Until I came here, almost everyone I know understands that there is a difference. However, to lots of people here, Hong Kong and China are one and the same.
Recently, in reference to my poor bike riding skills, someone asked me:
But don’t you have, like, a billion bicycles in China?
Yes….but I’m from Hong Kong…
But isn’t Hong Kong part of China?
This is usually when I pause and struggle for something brief, concise and easily understandable. But that is also when conversation moves on and people probably just think that I don’t make sense.
Since I’ve come to London, I realise that my face no longer represents just Hong Kong, but China as a whole.
People ask me questions about China. They ask if it is true that we don’t have access to Facebook. Commentors on the Times website thinks that the HK government will provide “swift justice” a la China, aka the death penalty, to a man who hurled acid on to crowded shopping streets. They ask what people think in China. They ask if we have this and that in China.
Hong Kong doesn’t have the death penalty. There is no internet censorship whatsoever. No, I don’t know if people in China can use Facebook.
Sad to say, but a lot of what I know about China, I know from an Englishman, or experienced with the Englishman. I never ventured more than three hours beyond the HK border into China until I needed to see the Englishman.
Another common exchange here goes like this:
So where are you from?
Oh, you mean China?
I want to say, yes, it’s a part of China, but you can’t imagine HK as like the rest of the country. It’s very different.
But then people get bored.
So now, I’m trying to come up with a prescribed answer for when someone asks anything similar again.
Hong Kong: Imagine a giant Canary Wharf, spread over the entire area of Greater London, just much taller and a lot denser and hillier, with the same British roads, traffic lights and signage. Same double-decker buses, but a much better Underground. Replace black cabs with red Toyotas as taxis. All the food here is available, just add a lot more Chinese restaurants and greasy-spoons, less curry houses, and then replace white people with the Chinese, then dot a few housing estates here and there. Voila. An overly simplistic How To Turn London into Hong Kong.

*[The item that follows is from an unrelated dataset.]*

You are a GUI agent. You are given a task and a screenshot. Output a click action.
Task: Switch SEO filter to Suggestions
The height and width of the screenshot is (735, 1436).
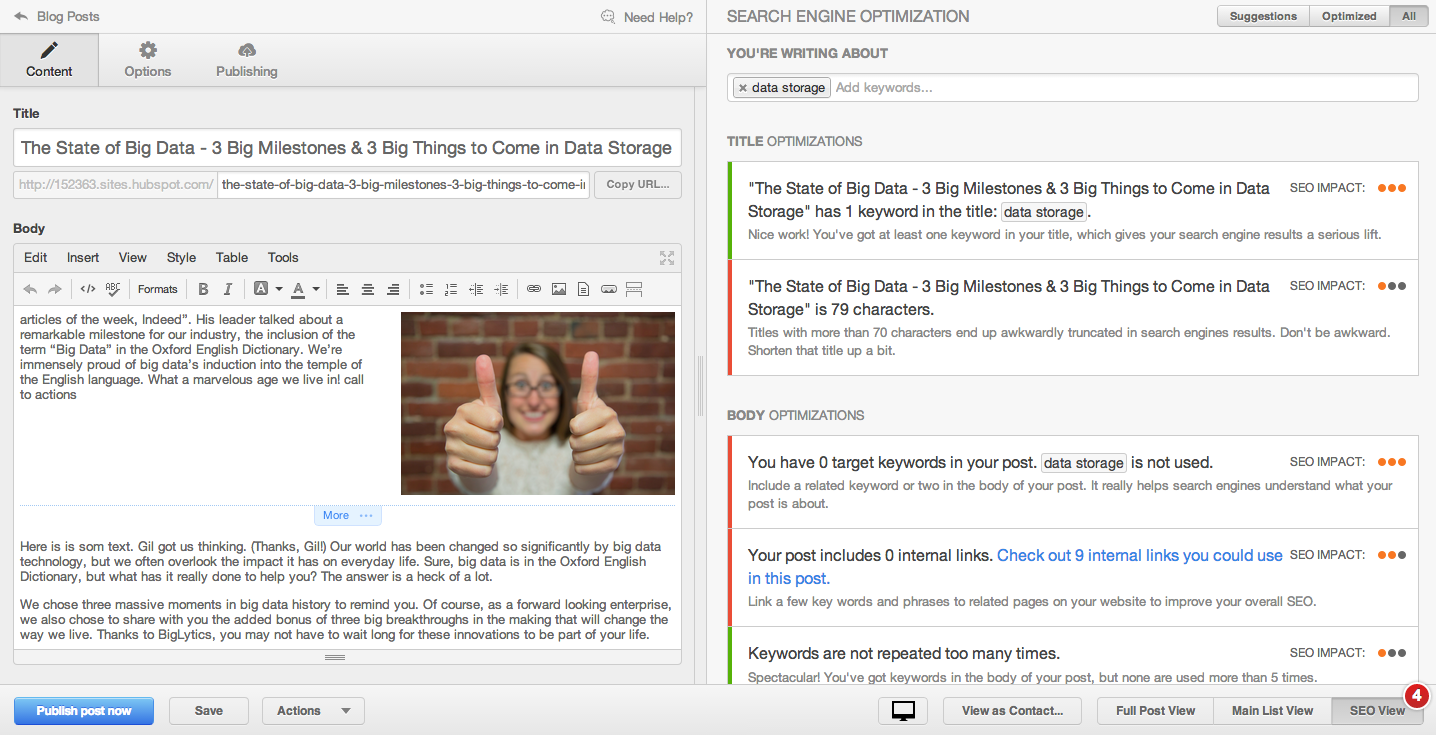(x=1263, y=16)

Because of my looks, people automatically group me together with 1.3 billion other people and assume me to know stuff ranging from Chinese consumer culture and education to language and government.
Having spent most of the last decade there, I admit I am not proud of my ignorance and disconnect, esp. now that HK depends more and more on mainland China, economically and politically.
Prior to coming here, few people expected that of me.
However, that is not the case now, and I struggle to explain the difference. The most concise I’ve come up with is: Well, remember that Hong Kong was ruled by the British. But people usually don’t remember, or think that fact is irrelevant to how differently Hong Kong has developed from the rest of the country.
If you haven’t been to either mainland China or Hong Kong, Nasty thinks the difference is most obvious and significant if you travel to the mainland first, and then go to Hong Kong. He thought it was a bit like being in the UK, only with more Chinese people. Suddenly everyone speaks English, he could get around easily, he could get proper western food, and in his words, compared to the mainland, it’s like someone’s lifted a fog and everything is clear and easy again.
Sometimes, I wonder why I get annoyed that people don’t understand. Like a Scot I know who hates it when people ask if she’s English, everyone is entitled to a sense of pride of where they’re from. It’s a case of having people constantly misunderstand a very fundamental part of your identify.
All I’m saying is, I’m just annoyed, and I wish people would understand. If you have a better idea of what I should say, do let me know.